Sie gehörte nach Rochlitz, wurde 1921 verstaatlicht und mit einem tschechischen
Gastwirt besetzt. Einen tschechischen Pächter erhielt auch die verstaatlichte
Elbfallbaude (1284 m), die 1824 der Graf Harrach erbauen ließ.
Zwei alte Riesengebirgsbauden waren auch die Schlingelbaude und die Brotbaude.
Die auf waldbekränzter Hochfläche mit Blick auf die steilen Abstürze der Teichwände
gelegene alte Schlingelbaude (1067 m) wurde um die Mitte des 17. Jahrhunderts
gegründet und wird urkundlich 1690 erwähnt. 1722 wurde sie erneuert und 1894
ihr gegenüber die neue Schlingelbaude erbaut. Das alte Gasthaus der zu Seidorf
gehörigen Brotbaude (820 m), die auf einer Art Pass mit schönem Blick auf den
Kamm liegt, hieß ursprünglich "Krebsbaude" und entstand 1668. Neben
dieser alten Baude wurde das neue Gast- und Fremdenhaus erbaut. Der Name "Brotbaude"
stammt von einem früheren Besitzer Brot oder Brod.
Einen Schimpfnamen, mit welchem der Volksmund eine alte Baude belegt hatte,
verdankt die vielbesuchte Geiergucke (1363 m) am Abfall des Hochwiesenberges
ihren Namen. An dieser Stelle stand ehemals die "Tannenbaude", in
welcher die Grenzaufseher gern einzukehren pflegten, die von der Baude aus Ausguck
auf Schmuggler hielten. Die Zollwächter hießen im Volksmund "Geier",
daher sagten die Leute, wenn von der Baude die Rede war: "Dort gucken die
Geier raus." Die Baude wurde deshalb von der Gebirgsbevölkerung gemieden.
Dies verleidete den Bauden-Inhaber den Besitz, so dass er sein Haus um die Mitte
des 19. Jahrhunderts verließ, worauf es verfiel, der Spottname jedoch an dem
Bergrücken haften blieb.
Auf der Teufelswiese am Südhang des Silberkammes, wo der "Teufelsgraben"

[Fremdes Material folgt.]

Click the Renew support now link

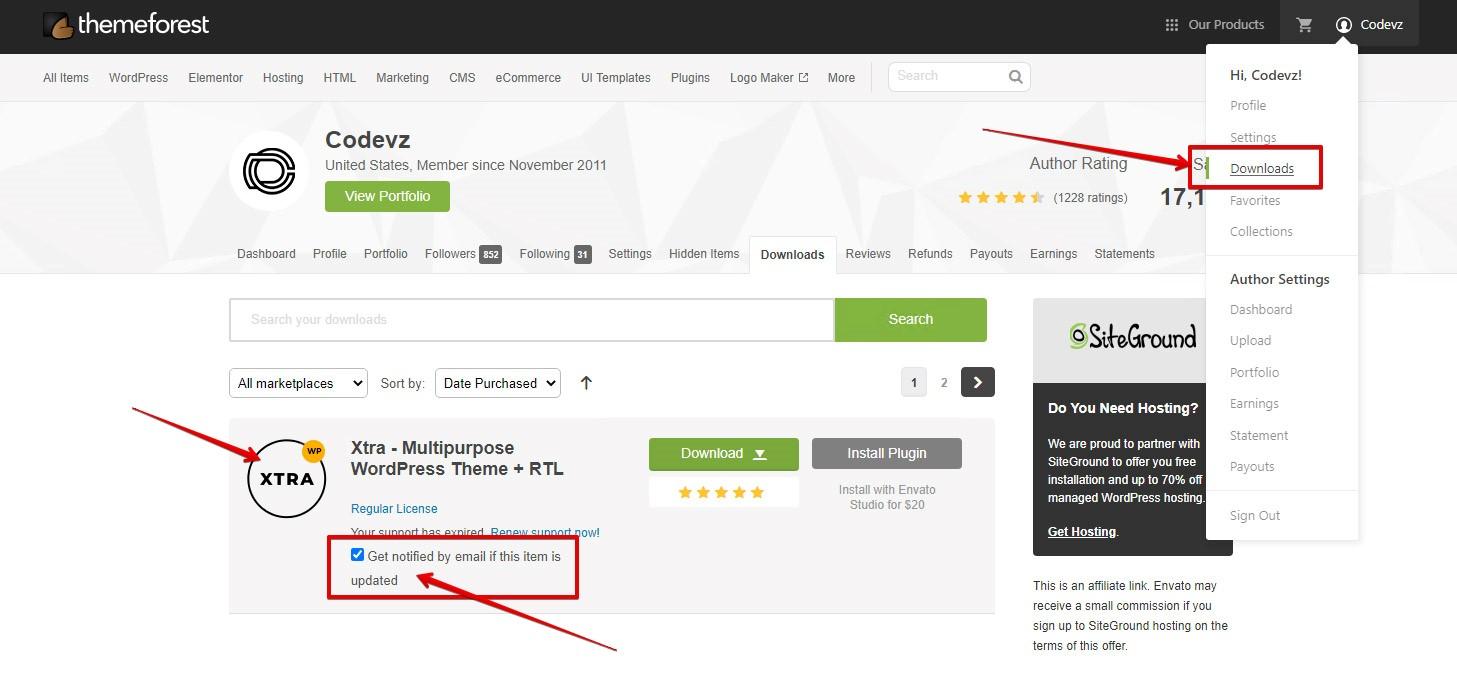(x=545, y=532)
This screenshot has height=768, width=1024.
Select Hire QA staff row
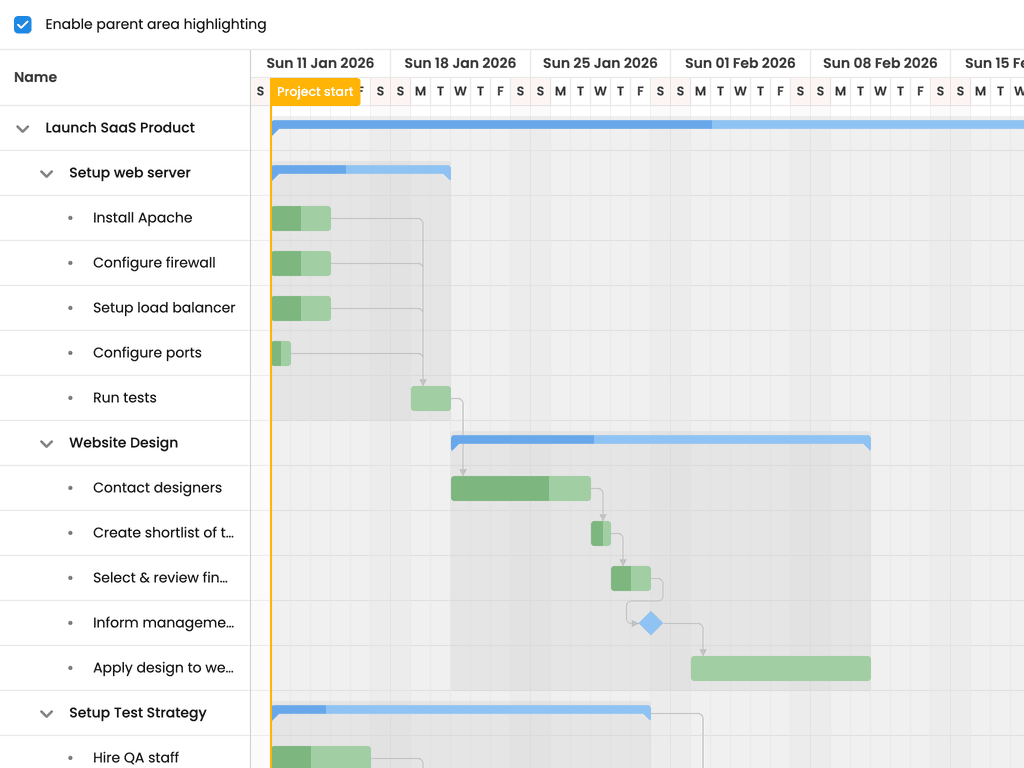pyautogui.click(x=125, y=752)

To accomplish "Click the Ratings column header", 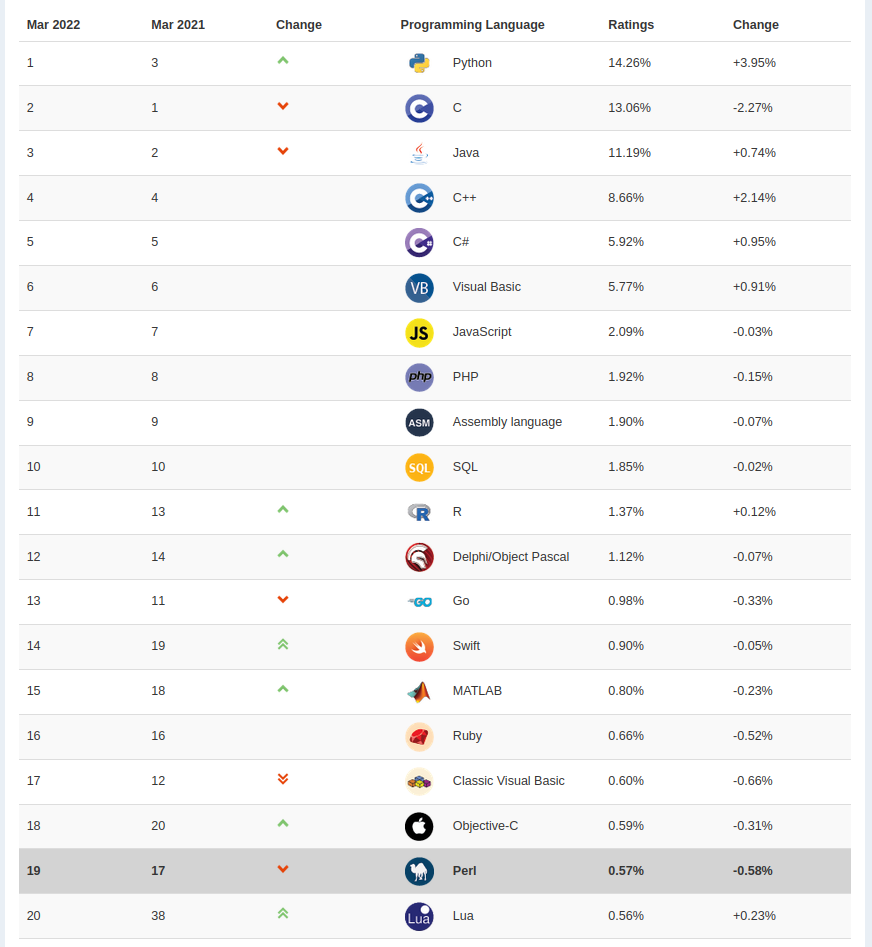I will click(631, 25).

oder "Krummseifen" entspringt, der seinen letzten Namen, den hackenförmigen
Laufe verdankt, mit dem er sich in das tief eingeschnittene Bett des Weißwassers
stürzt, standen auf den dortigen Almenmatten in 1000 1300 m Höhe die
Teufelswiesenbauden, von denen um die letzte Jahrhundertwende aber nur noch
die "alte" oder "Sommer-Baude" bestand, während die "Quellen-"
und die "Schnapper-Baude", von Schneelasten wiederholt erdrückt, von
ihren Besitzern schon lange verlassen waren.
Einige Jahre danach wurde auch die letzte dieser ehem. Sommerbauden vom Sturm
zerstört. Erhalten blieb lediglich die um 1740 erbaute einsame Scharfbaude (1417
m) am Quellbach des Silberwassers, die aber ohne Gastwirtschaft war.